MADAME ARGANTE(riant.)
Va, ma chère enfant, tu es folle de t'imaginer que tu aimes cet homme-là. C'est Lisette qui te le fait accroire. Tu es si fort au-dessus de pareille chose ! tu en riras toi-même au premier jour.

ANGÉLIQUE
Non, je n'en crois rien, je ne m'y attends pas, en vérité.

MADAME ARGANTE
Bagatelle, te dis-je.
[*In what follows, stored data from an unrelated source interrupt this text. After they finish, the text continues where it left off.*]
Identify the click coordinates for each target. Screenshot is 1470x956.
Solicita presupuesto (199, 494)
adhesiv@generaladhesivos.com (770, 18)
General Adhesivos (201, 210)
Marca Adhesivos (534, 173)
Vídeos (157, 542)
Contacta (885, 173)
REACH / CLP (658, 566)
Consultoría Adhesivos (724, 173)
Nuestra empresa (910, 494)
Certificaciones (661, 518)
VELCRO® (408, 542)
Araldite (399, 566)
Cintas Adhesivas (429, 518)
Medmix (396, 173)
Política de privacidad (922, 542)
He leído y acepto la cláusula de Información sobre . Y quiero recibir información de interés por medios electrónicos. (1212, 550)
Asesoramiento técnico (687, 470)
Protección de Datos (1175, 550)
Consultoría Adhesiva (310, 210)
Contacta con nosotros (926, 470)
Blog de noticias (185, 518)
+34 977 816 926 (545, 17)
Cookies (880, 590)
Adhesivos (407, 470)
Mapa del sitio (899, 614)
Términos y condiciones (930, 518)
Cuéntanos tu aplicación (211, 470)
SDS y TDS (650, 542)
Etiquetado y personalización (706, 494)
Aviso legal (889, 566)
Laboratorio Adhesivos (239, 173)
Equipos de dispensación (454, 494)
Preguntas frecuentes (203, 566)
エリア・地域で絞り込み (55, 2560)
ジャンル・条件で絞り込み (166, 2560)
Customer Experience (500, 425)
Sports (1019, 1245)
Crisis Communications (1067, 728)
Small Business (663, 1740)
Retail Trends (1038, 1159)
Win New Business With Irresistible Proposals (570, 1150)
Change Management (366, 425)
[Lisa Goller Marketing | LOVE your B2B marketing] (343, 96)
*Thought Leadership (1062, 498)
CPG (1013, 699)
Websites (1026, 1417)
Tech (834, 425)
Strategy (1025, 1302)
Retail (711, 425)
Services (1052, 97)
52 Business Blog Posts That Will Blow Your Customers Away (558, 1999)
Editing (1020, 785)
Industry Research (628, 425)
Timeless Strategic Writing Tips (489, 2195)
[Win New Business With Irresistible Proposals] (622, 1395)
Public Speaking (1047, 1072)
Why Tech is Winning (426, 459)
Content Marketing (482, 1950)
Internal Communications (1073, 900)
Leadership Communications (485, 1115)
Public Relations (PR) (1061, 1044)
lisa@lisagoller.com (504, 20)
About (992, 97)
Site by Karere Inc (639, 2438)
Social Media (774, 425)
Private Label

C'est qu'il y a là dedans un air de roman qui te gagne.

ANGÉLIQUE
Moi, je n'en lis jamais ; et puis notre aventure est toute des plus simples.

MADAME ARGANTE
Tu verras, te dis-je ; tu es raisonnable, et c'est assez ; mais l'as-tu vu souvent ?

ANGÉLIQUE
Dix ou douze fois.

MADAME ARGANTE
Le verras-tu encore ?

ANGÉLIQUE
Franchement, j'aurais bien de la peine à m'en empêcher.

MADAME ARGANTE
Je t'offre, si tu le veux, de reprendre ma qualité de mère pour te le défendre.

ANGÉLIQUE
Non vraiment ; ne reprenez rien, je vous prie. Ceci doit être un secret pour vous en cette qualité-là, et je compte que vous ne savez rien ; au moins, vous me l'avez promis.

MADAME ARGANTE
Oh ! je tiendrai parole ; mais puisque cela est si sérieux, peu s'en faut que je ne verse des larmes sur le danger où je te vois de perdre l'estime qu'on a pour toi dans le monde.

ANGÉLIQUE
Comment donc ? l'estime qu'on a pour moi ! Vous me faites trembler. Est-ce que vous me croyez capable de manquer de sagesse ?

MADAME ARGANTE
Hélas ! ma fille, vois ce que tu as fait ; te serais-tu crue capable de tromper ta mère, de voir à son insu un jeune étourdi, de courir les risques de son indiscrétion et de sa vanité, de t'exposer à tout ce qu'il voudra dire, et de te livrer à l'indécence de tant d'entrevues secrètes, ménagées par une misérable suivante sans cœur, qui ne s'embarrasse guère des conséquences, pourvu qu'elle y trouve son intérêt, comme elle l'y trouve sans doute ? Qui t'aurait dit, il y a un mois, que tu t'égarerais jusque-là, l'aurais-tu cru ?

ANGÉLIQUE(tristement.)
Je pourrais bien avoir tort ; voilà des réflexions que je n'ai jamais faites.

MADAME ARGANTE
Eh ! ma chère enfant, qui est-ce qui te les ferait faire ? Ce n'est pas un domestique payé pour te trahir, non plus qu'un amant qui met tout son bonheur à te séduire. Tu ne consultes que tes ennemis ; ton cœur même est de leur parti. Tu n'as pour tout secours que ta vertu qui ne doit pas être contente, et qu'une véritable amie comme moi, dont tu te défies ; que ne risques-tu pas ?

ANGÉLIQUE
Ah ! ma chère mère, ma chère amie, vous avez raison, vous m'ouvrez les yeux, vous me couvrez de confusion. Lisette m'a trahie, et je romps avec le jeune homme. Que je vous suis obligée de vos conseils !

LUBIN(entrant, à Mme Argante.)
Madame, il viant d'arriver un homme qui demande à vous parler.

MADAME ARGANTE(à Angélique.)
En qualité de simple confidente, je te laisse libre. Je te conseille pourtant de me suivre, car le jeune homme est peut-être ici.

ANGÉLIQUE
Permettez-moi de rêver un instant, et ne vous embarrassez point ; s'il y est et qu'il ose paraître, je le congédierai, je vous assure.